Heute muss man ja auch nicht mehr zwei Häuser voll mit Aufnahmeequipment besitzen, früher war das schwieriger. Daher bin ich inzwischen an dem Punkt angelangt, dass ich die Produktion und den Mix selbst erledige, bis ich jemanden finde, der mich mit seiner Arbeit total umhaut. Im Prinzip basiert der Sound der beiden „Road Salt“-Alben auf einem Klangideal, einer Vision, die ich vor einigen Jahren hatte. Es gab diesen Sound aber nirgends, man konnte ihn einfach nicht finden. Das war ein großes Problem. Ich fragt ziemlich viel herum, ob jemand ein Studio kannte, wo sie etwas in der Art machen konnten. Aber ich fand keine überzeugenden Optionen, daher hab ich es einfach selbst in die Hand genommen. Da steckt eine Menge an Frustration und Zeit drinnen und ich fände es großartig, wenn ich jemanden finden würde, der die Produktion übernehmen könnte. Aber so jemanden habe ich einfach noch nicht gefunden.

Ok, die Zeit ist dann leider auch schon rum. Gibt es zum Abschluss noch etwas, was du deinen Fans hier in Deutschland sagen möchtest?

Ich freue mich schon tierisch darauf, wieder live spielen zu können. Für alle, die PAIN OF SALVATION noch nie live gesehen haben, dürfte das ein einzigartiges Erlebnis sein. Und wenn es Leute gibt, die uns immer beinahe gemocht haben, bei denen es aber noch nicht richtig „klick“ gemacht hat: Kommt einfach zu unseren Shows, wir geben euch den entscheidenden Schubser. Ich hoffe, wir sehen auch eine Menge neuer Gesichter, wenn wir wieder live in Deutschland spielen.

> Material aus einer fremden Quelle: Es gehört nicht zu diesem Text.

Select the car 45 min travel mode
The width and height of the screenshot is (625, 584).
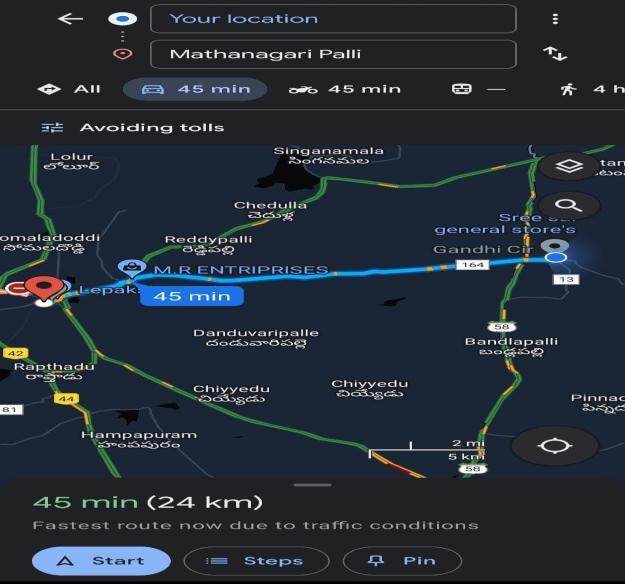(195, 89)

Ihr spielt ja zusammen mit OPETH, was meiner Meinung nach eine perfekte Kombination darstellt.

Das haben mir schon, bevor wir die Tour geplant haben, eine Menge Leute gesagt und hinterher ebenfalls. Da muss also wohl etwas dran sein. (lacht)

Absolut, ich freue mich schon drauf! Vielen Dank für das Gespräch, Daniel!

Ich danke dir und einen schönen Abend noch!